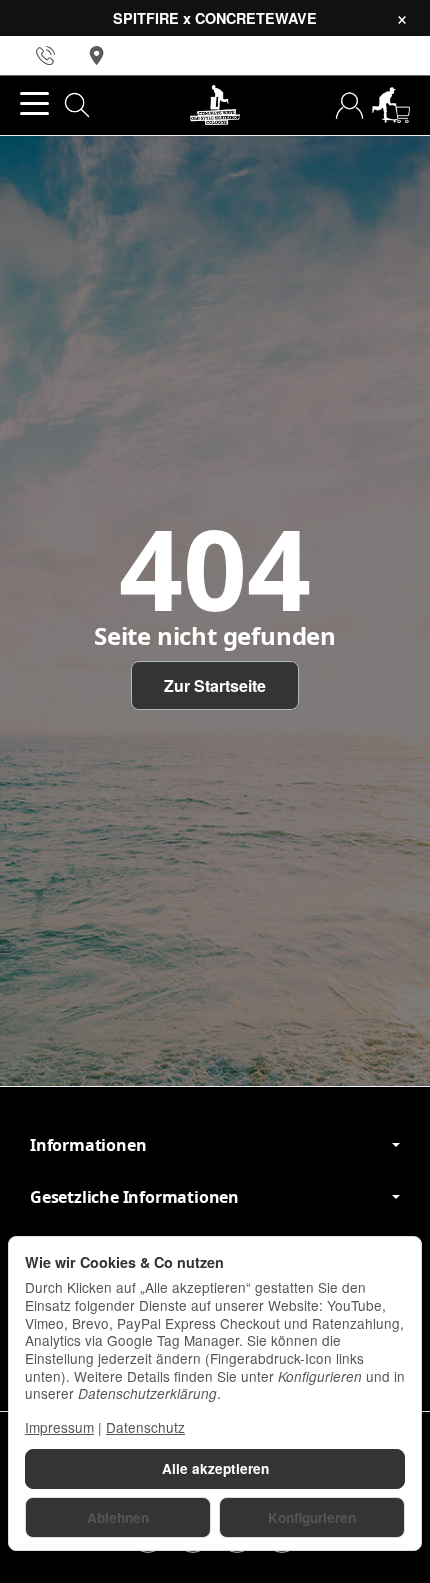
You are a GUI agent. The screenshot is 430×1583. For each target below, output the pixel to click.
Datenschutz (145, 1427)
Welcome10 (195, 850)
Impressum (59, 1427)
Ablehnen (118, 1517)
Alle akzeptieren (215, 1468)
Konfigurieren (312, 1517)
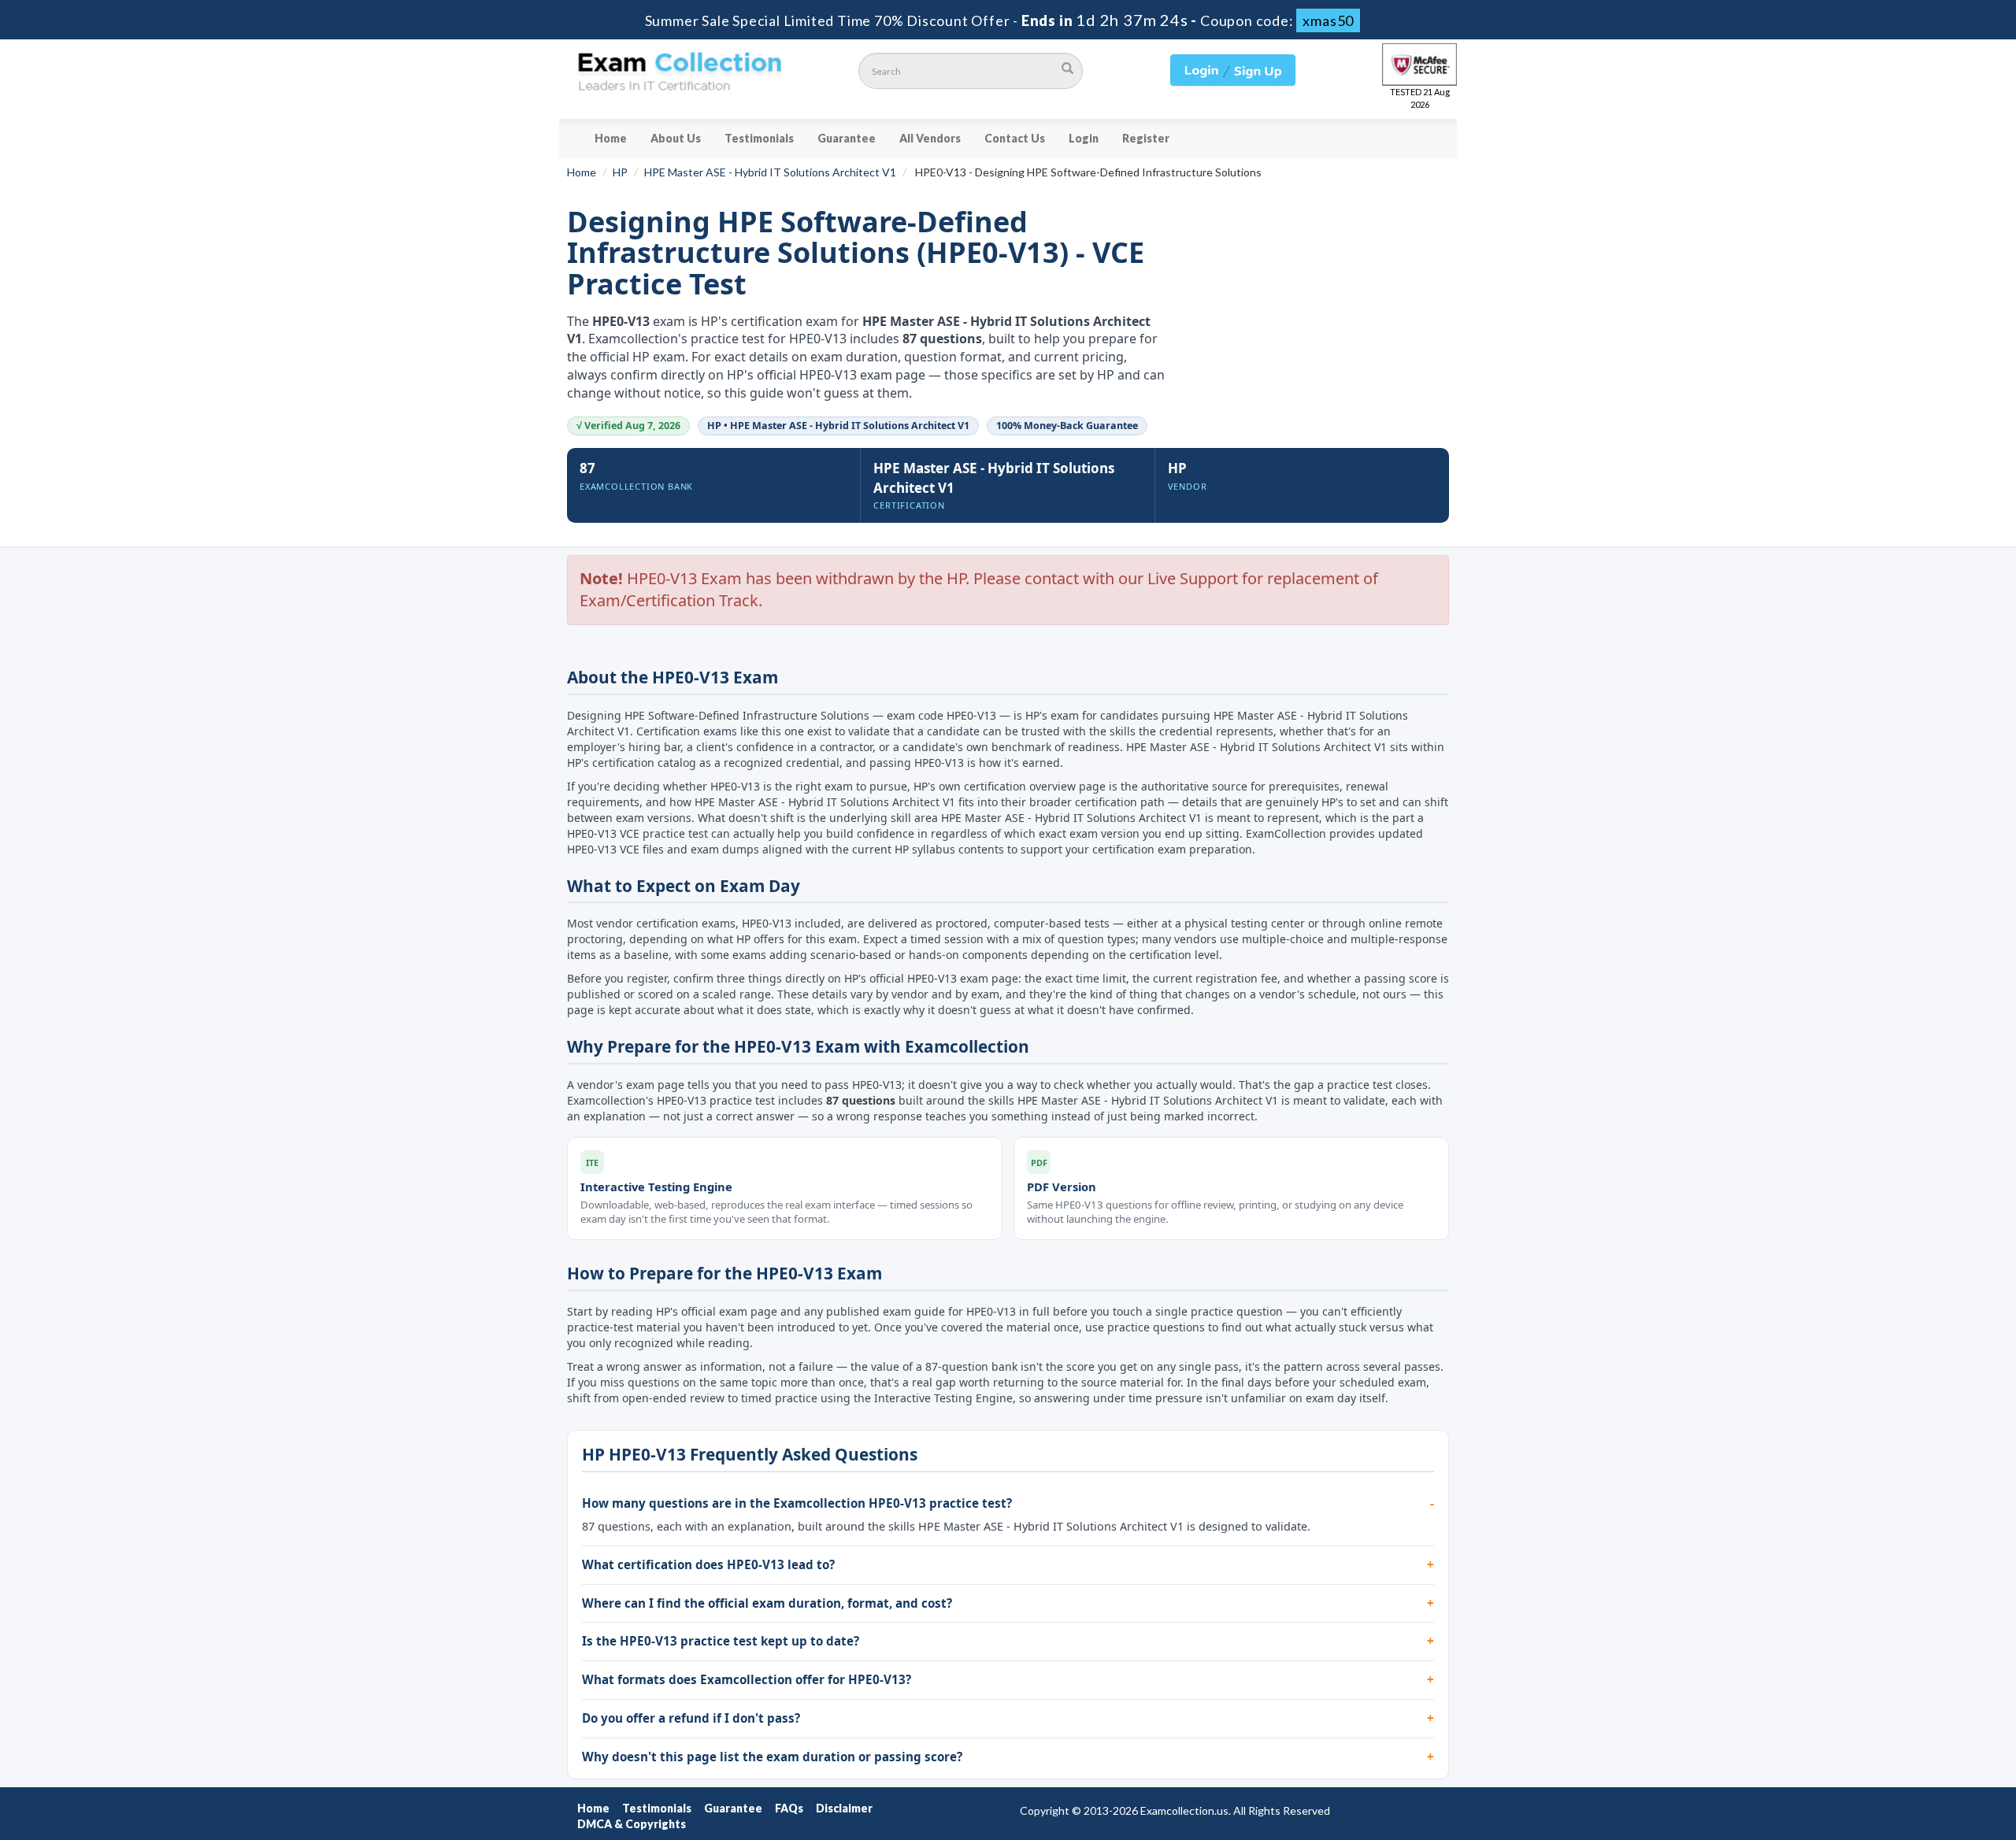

· · · · ·

*ABOUT THIS TASK*
The lines to repeat run from the line containing "Datenschutz (145, 1427)" through the end of the listing above, both included; give them exactly and without pictures.

*EXERCISE SOLUTION*
Datenschutz (145, 1427)
Welcome10 (195, 850)
Impressum (59, 1427)
Ablehnen (118, 1517)
Alle akzeptieren (215, 1468)
Konfigurieren (312, 1517)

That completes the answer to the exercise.